ATLANTA – King & Spalding hosted three Georgia State Law students at their “21st Annual Health Law and Policy Forum” on March 19. Richard Shackelford, a King & Spalding partner and immediate past president of the American Health Lawyers Association, moderated this daylong session featuring speakers on the latest legal and regulatory developments in the health care industry.
“King & Spalding has provided our students with an invaluable opportunity by allowing them to participate in this conference,” said Charity Scott, Director for the Center for Law, Health & Society. Faculty Fellow Randall L. Hughes had arranged with Kim H. Roeder, a partner King & Spalding’s Healthcare Practice Group, to reserve spaces for the students and waive the registration fee. “We’re grateful to the firm for allowing our students this chance to learn about current health law and policy issues from distinguished health law attorneys as well as from a wide range of accounting experts, business leaders, and consultants in the health field.”

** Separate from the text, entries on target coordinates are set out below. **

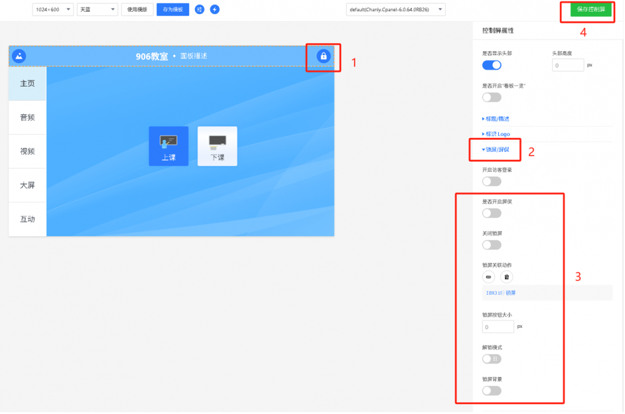Click the 下课 icon tile

pyautogui.click(x=217, y=146)
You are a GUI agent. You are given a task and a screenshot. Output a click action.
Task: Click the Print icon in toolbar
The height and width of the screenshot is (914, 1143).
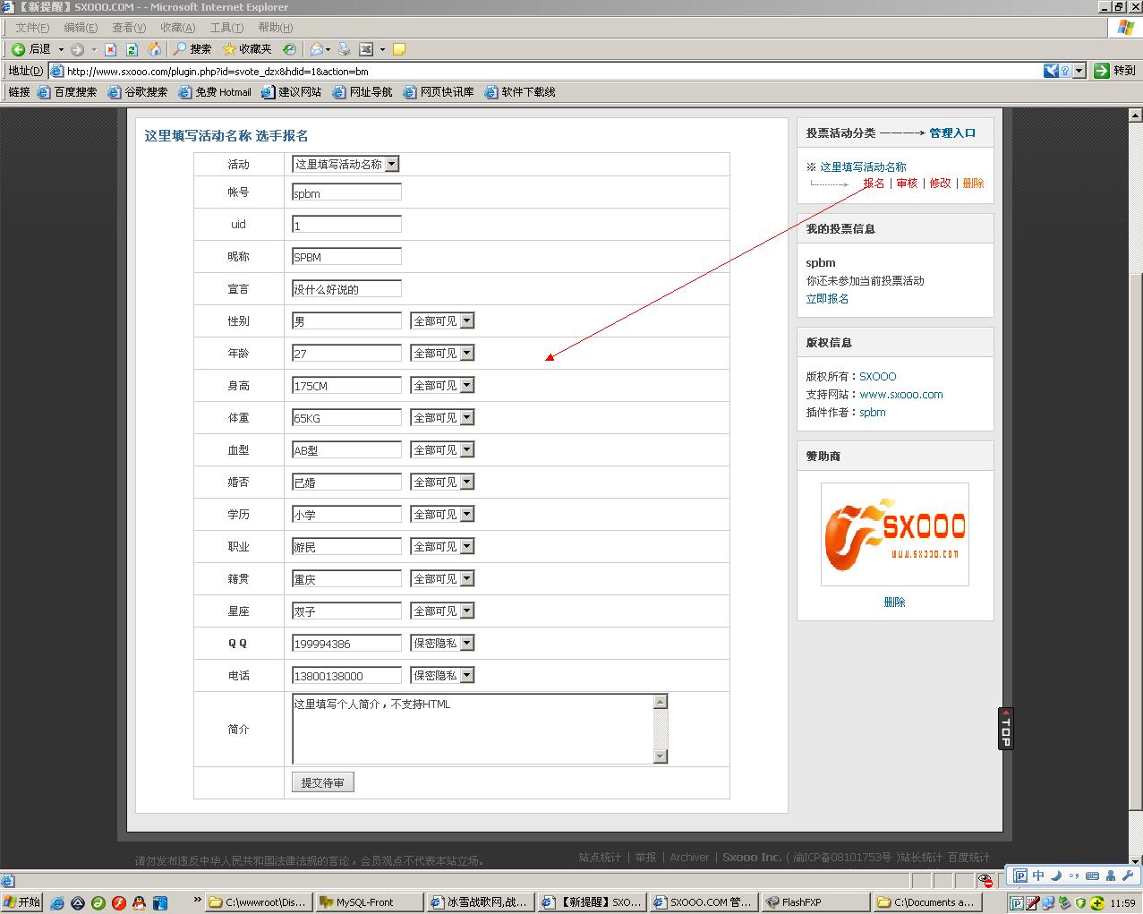coord(345,49)
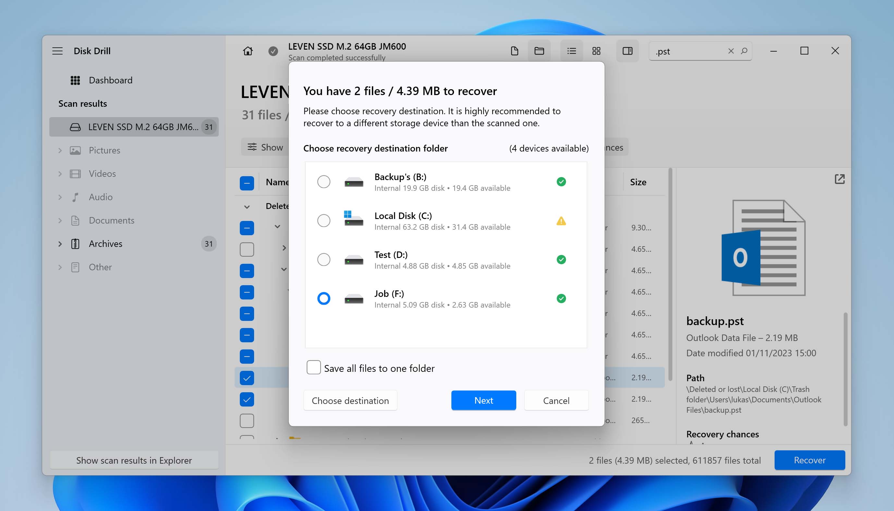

The breadth of the speakers’ backgrounds was reflected by the range of attendees, who also represented a wide variety of backgrounds. “I had the opportunity to meet CPAs, MDs, and hospital administrators, in addition to attorneys,” said Sarah Ketchie, 2L.
The keynote speakers offered policy views and legislative efforts in health care. One of the keynote speakers was Scott Rasmussen, a nationally known public opinion pollster and founder and president of Rasmussen Reports. He provided perspectives on the upcoming elections and public opinions on major issues affecting the health care industry.
U.S. Senator Ron Wyden (D-OR), another keynote speaker, discussed bipartisan plans to strengthen the U.S. health care system. “It is always important to take the opportunity to hear the thoughts of influential members of government, so I was glad to be able to hear Senator Wyden’s remarks,” said Art Shearin, 3L.
Other sessions focused on trends in financing health care programs, use of incentives to improve health care quality, and representation of whistleblowers. “I found the panel on Medicaid enforcement and compliance issues for 2012 to be the most interesting,” Shearin said.
Megan Daugherty, 3L, agreed that all the substantive presentations she attended were strong. “My favorite was a panel that discussed how money-making incentives in the health care industry were coming in line with incentives for providing quality patient care,” she said. “The payment and reimbursement scheme is shifting from paying for volume to paying for value.”
“Amidst discussion of PPACA implementation, reform of the Medicare program, and enforcement of the False Claims Act,” said Ketchie, “the strongest impression I walked away with was that the health law industry is in the middle of a sea of change.”